Pixel coordinate grounding data:
*-*-*

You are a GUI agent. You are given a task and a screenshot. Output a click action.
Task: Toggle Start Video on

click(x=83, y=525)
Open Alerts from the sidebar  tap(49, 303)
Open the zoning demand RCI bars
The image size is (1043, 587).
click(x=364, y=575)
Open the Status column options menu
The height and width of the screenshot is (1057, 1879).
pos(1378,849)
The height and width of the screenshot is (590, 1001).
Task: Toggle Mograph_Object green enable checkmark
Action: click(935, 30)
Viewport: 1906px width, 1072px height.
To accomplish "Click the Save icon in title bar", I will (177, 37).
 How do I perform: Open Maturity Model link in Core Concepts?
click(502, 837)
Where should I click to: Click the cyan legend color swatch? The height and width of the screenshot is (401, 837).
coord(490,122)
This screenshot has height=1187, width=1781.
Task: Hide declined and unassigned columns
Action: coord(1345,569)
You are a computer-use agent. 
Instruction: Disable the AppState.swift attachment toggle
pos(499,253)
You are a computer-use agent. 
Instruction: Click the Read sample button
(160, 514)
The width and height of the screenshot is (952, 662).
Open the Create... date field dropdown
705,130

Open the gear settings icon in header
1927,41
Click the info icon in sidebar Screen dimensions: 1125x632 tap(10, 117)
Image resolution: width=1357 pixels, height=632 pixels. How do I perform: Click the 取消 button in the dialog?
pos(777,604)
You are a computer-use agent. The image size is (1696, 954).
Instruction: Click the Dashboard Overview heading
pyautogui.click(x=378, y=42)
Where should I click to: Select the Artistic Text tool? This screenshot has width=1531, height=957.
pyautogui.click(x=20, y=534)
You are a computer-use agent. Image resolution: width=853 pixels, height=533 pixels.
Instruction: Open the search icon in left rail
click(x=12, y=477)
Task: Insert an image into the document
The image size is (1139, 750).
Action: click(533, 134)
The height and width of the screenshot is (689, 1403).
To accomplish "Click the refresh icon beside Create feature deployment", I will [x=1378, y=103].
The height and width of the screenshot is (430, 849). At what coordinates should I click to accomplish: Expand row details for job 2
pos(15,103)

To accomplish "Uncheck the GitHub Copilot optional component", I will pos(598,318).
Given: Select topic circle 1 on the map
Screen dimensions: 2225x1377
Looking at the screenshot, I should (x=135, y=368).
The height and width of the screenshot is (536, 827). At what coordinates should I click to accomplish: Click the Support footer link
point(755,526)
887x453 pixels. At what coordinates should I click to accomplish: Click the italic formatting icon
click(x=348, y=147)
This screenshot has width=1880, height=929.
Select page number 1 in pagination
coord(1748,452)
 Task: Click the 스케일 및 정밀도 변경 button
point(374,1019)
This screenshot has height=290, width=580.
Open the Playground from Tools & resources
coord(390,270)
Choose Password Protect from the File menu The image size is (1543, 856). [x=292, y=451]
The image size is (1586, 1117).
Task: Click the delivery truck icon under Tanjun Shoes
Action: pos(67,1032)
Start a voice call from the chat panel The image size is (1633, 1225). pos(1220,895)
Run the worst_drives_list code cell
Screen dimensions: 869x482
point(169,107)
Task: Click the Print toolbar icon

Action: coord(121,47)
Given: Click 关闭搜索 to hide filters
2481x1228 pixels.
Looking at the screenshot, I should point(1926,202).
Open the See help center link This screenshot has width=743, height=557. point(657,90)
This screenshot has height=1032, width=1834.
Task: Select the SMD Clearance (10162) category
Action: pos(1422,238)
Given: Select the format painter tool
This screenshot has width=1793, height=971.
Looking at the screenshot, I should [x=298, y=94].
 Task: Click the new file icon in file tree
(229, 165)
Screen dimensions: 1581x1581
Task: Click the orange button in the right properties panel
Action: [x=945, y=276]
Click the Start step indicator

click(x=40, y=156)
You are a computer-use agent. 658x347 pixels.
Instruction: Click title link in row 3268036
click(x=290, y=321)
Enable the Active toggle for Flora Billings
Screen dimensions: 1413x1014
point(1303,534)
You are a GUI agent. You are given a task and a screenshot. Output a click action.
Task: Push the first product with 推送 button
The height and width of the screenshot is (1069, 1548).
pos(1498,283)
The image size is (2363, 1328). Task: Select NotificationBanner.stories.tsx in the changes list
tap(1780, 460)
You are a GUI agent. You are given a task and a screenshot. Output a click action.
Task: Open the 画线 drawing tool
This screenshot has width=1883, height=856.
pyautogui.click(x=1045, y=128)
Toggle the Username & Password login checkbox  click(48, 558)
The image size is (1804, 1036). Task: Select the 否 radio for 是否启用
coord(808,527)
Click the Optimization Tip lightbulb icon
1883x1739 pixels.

*-*-*

→ Activity: Only the lines from the one bearing "The image size is (2363, 1328)." through the end of the entries above belong in the answer, each one exactly as given.

→ Exercise solution:
The image size is (2363, 1328). Task: Select NotificationBanner.stories.tsx in the changes list
tap(1780, 460)
You are a GUI agent. You are given a task and a screenshot. Output a click action.
Task: Open the 画线 drawing tool
This screenshot has width=1883, height=856.
pyautogui.click(x=1045, y=128)
Toggle the Username & Password login checkbox  click(48, 558)
The image size is (1804, 1036). Task: Select the 否 radio for 是否启用
coord(808,527)
Click the Optimization Tip lightbulb icon
1883x1739 pixels.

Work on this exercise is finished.